株式会社リフォーム産業新聞社が運営する中古品市場に関するニュースサイト「リサイクル通信」はこのほど、独自にリユース市場規模を推計し、2021年の市場規模は前年比11.7%増の2.7兆円であったと発表した。リサイクル通信が公表した結果は、以下のとおり。

調査を開始した2009年以降、リユース市場は12年連続で拡大している。販売経路別では、全経路で前年を上回り、店舗販売が前年比12.0%増となった。ネット販売のBtoCは前年比14.7%増、フリマアプリなどのネット販売のCtoCは前年比10.4%増となっている。商材別では、ブランド品が回復し前年比19. 6%増、玩具・模型も上昇を続けており前年比19.7%増、スポーツ・レジャー用品も前年比10.8%増となった。

2021年のリユース市場の成長は、新型コロナウイルス感染症の影響が薄れたことで、需要が回復したことが背景にあるとリサイクル通信はみている。リサイクル通信は、2022年にリユース市場は3兆円規模に、2025年には3兆5000億円規模になると予測した。このように拡大が予想されているリユース市場には、国も注目している。

2018年に閣議決定された「第四次循環型社会形成推進基本計画」は注力すべき7つの柱を定め、各柱において国が実施すべき取り組みと指標を設定している。柱の一つ「ライフサイクル全体での徹底的な資源循環」における取り組みとして「シェアリングなどの2Rビジネスの促進と評価」が、代表指標として「リユース市場規模」が掲げられている。

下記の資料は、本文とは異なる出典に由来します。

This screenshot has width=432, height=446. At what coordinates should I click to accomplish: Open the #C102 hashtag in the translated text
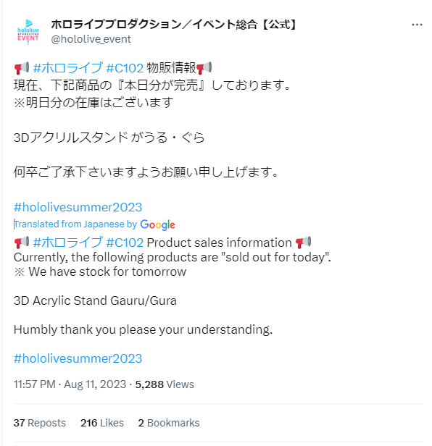[125, 243]
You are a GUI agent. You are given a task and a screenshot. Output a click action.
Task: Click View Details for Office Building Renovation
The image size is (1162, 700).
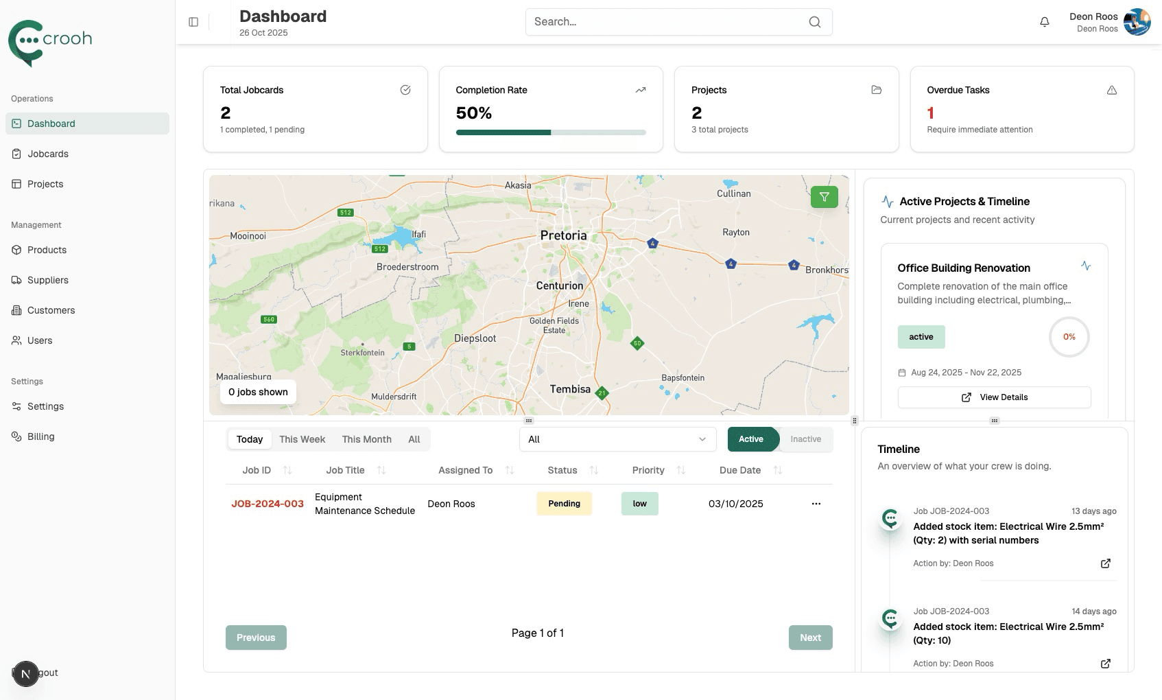994,397
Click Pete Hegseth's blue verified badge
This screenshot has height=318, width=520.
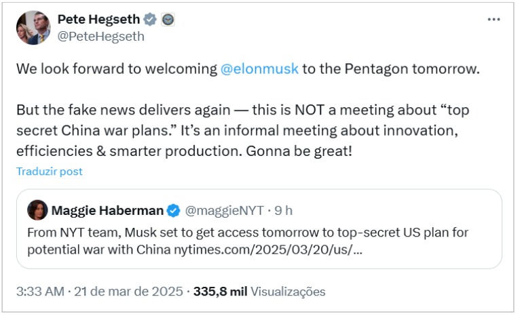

「第四次循環型社会形成推進基本計画」は2年に1回程度、環境省に設置された中央環境審議会が循環基本計画に基づく施策の進捗状況を評価・点検すると定めている。環境省は2022年9月、施策の進捗状況を評価・点検した結果をまとめた報告書「第四次循環型社会形成推進基本計画の第2回点検結果(循環経済工程表)」を策定した。このなかで、「リユース市場規模」は拡大傾向にあるとしながらも、引き続き状況を注視する必要があると発表した。今後の方向性として、「3R+Renewable(再生)の取り組みを展開するべく、素材ごとの施策の展開・効率化・高付加価値化を進める」「リユース・修理・サブスクリプションなどの循環型事業モデルの取り組みを推進する」など、リユース市場拡大に向けた取り組みを公表している。

国も注視し推進しているリユースは今後、市場規模の拡大が予想されており、さらなる取り組みが展開されていくことが期待される。